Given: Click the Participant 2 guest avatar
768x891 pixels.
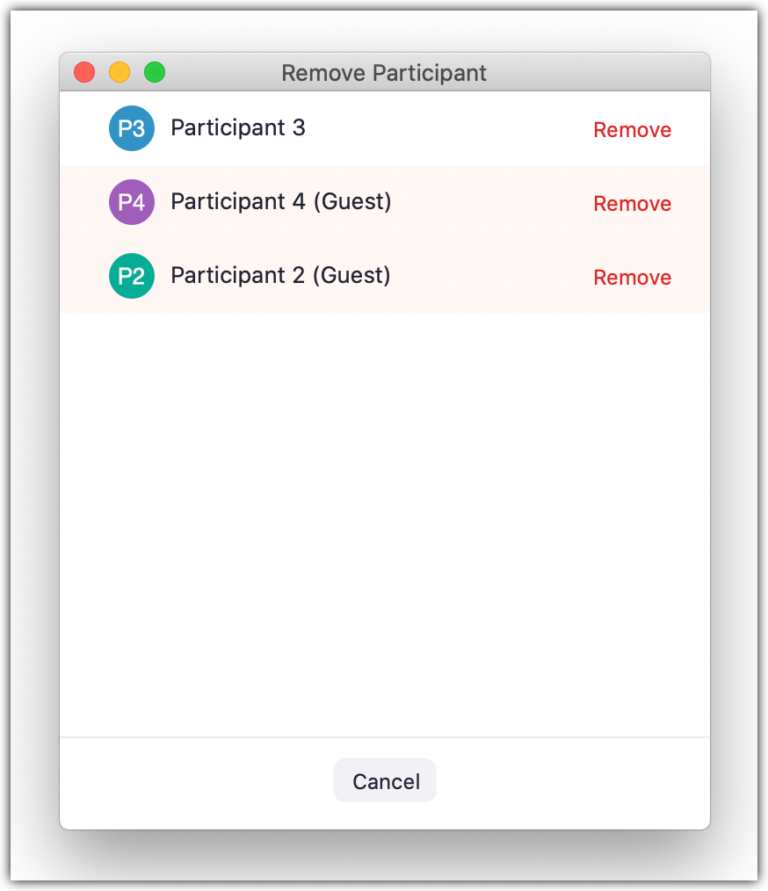Looking at the screenshot, I should 131,275.
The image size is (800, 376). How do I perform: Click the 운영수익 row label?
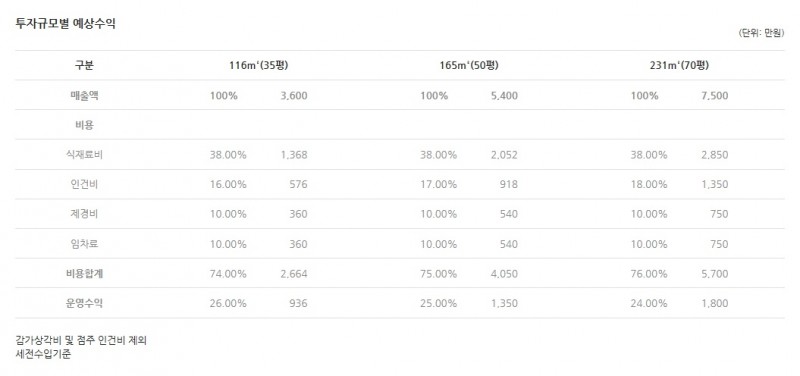[84, 303]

::::::

Lay out the records above as a Markdown table with two columns, "No." for the row number and "Text" for each line, skipping any blank lines. Leave the pictures out of the answer.

→ **Result of the exercise**:
| No. | Text |
|---|---|
| 1 | Given: Click the Participant 2 guest avatar |
| 2 | 768x891 pixels. |
| 3 | Looking at the screenshot, I should 131,275. |
| 4 | The image size is (800, 376). How do I perform: Click the 운영수익 row label? |
| 5 | [84, 303] |